I love exploring a new city. Prior to moving here, I’d only visited Utah once as a kid, so my partner and I have enjoyed adventuring around town with our dogs and getting in touch with our outdoorsy-wilderness sides. One of my favorite things about SLC so far has to be the amazing Pacific Islander communities. All of the wonderful programs and resources for Pacific Islanders here is something I could only dream of as a young college student fresh out of Hawaiʻi and totally culture-shocked and homesick. It’s so great to see and experience such robust diasporic Pasifika communities. I’m really looking forward to attending more of the events here and getting to know the communities better.

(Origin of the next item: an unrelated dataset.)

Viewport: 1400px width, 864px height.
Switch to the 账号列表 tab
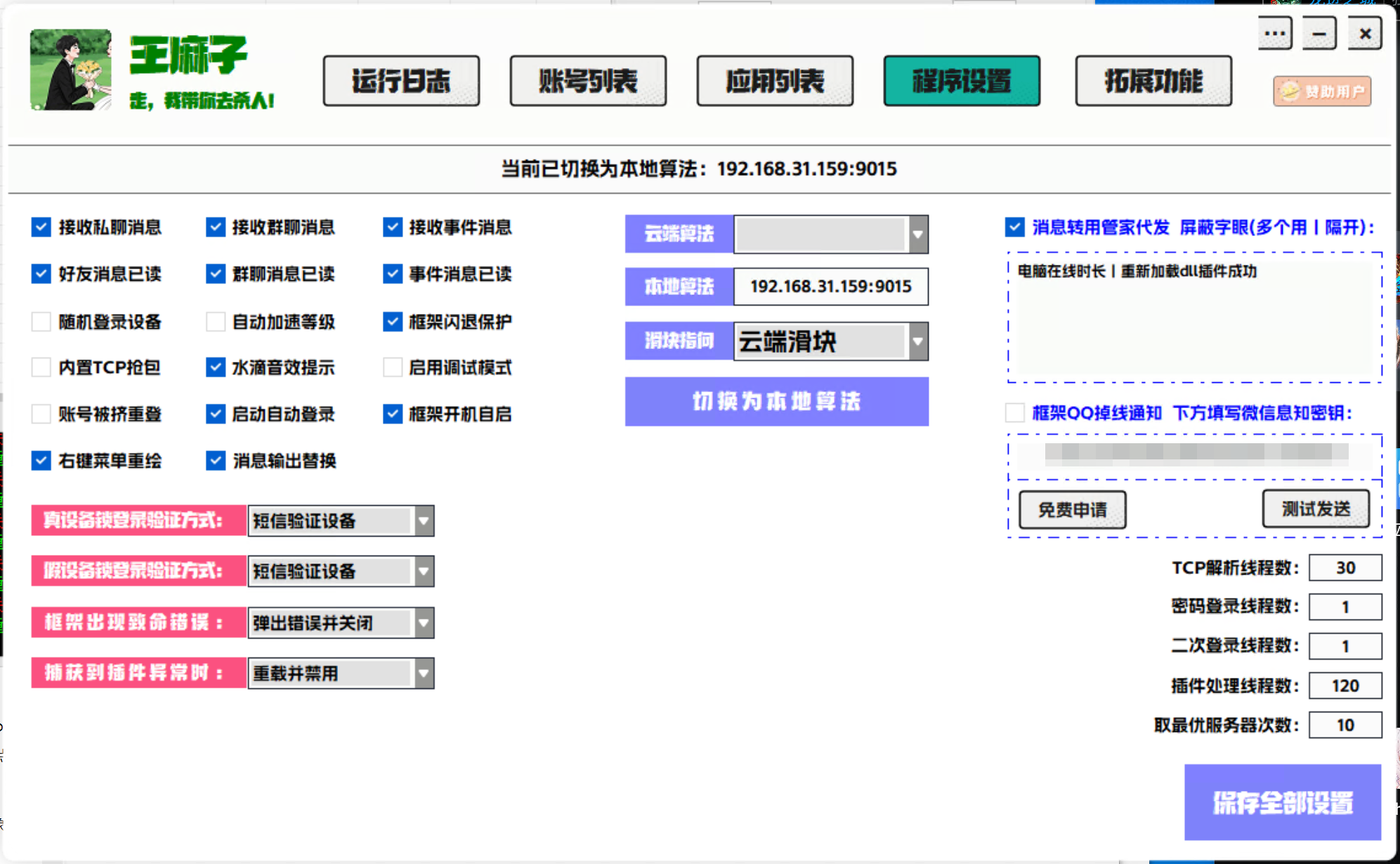point(588,80)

If you were not a scholar, what other action-packed career path would you have liked to take?

When I was first applying to Ph.D. programs, my MA advisor warned me that if there was anything else I might want to do with my life, to do that thing first. I told her that the only other thing I’d ever wanted to do in my life was to be a famous singer. Thus, here I am. Nowadays, though, it would either be the proprietor of animal rescue or a queer event planner.

What are you the most excited about for the rest of your appointment as the Pasifika Post-Doctoral Mellon fellow? 

We have some really exciting programming coming up this year and the next, and I can’t wait for it all to unfold.  I feel so lucky to have this small part in helping organize, and I’m really looking forward to the conversations that will develop from these events.

What personal quality do you have that we are probably not ready for?

Wow, there are so many! Kidding aside, I actually was a professionally-trained singer as a young person, so that dream of becoming a famous singer had a little backing, I suppose. I also know my way around a PS4 controller pretty well.